Mosè non si rende conto di essere un privilegiato da Dio, che si manifesta sempre in modo misterioso! Mosè aveva in se la sapienza degli egiziani, grandi in opere e parole come lo stesso Stefano dice: non dobbiamo dimenticare le conoscenze insuperabili che questo popolo aveva in astronomia ed edilizia (ancora oggi ci chiediamo come siano state costruite le piramidi) ad esempio!
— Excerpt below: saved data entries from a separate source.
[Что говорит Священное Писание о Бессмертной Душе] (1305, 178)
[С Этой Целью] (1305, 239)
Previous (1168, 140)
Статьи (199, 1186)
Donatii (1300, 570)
Questa cultura è fondamentale per la storia dell’umanità (noi facciamo riferimento alla cultura greca perché i romani l’ hanno assorbita quando l’hanno conquistata, ma ci sono altre culture di grande importanza) e Mosè era quindi dotato di grande sapienza e operosità e questo sta a significare che il Signore si serve sempre di persone capaci, che sanno fare bene (come anche San Paolo)!

Don Pio ci ricorda che noi vediamo il mondo con gli occhi dell’ideologia che ci costruiamo e non come essa è in realtà (San Tommaso diceva che ciò che ci forma, lo riceviamo secondo il metodo del recipiente dove l’acqua prende la forma del contenitore in cui è versata) e quindi non siamo a contatto la realtà vera e di conseguenza cambiare le idee che ci formano è quasi impossibile, ma ci sono persone elette che possono guidarci, come la Bibbia ci narra!

Mosè, appunto, aveva il senso della libertà inculcato dalla cultura egizia e desiderava, sapendo di essere ebreo per via della circoncisione, la libertà per il suo popolo per questo uccide l’egiziano: voleva il riscatto dalla schiavitù ma la sua ideologia pur giusta, era in contrasto con la realtà che viveva! Per questo motivo umanamente Mosè crolla fuggendo nel deserto (Vedi Esodo 2,11) e da idealista diviene un uomo che fugge ma la mano di Dio, che lo ha scelto, lo guiderà verso la vera salvezza!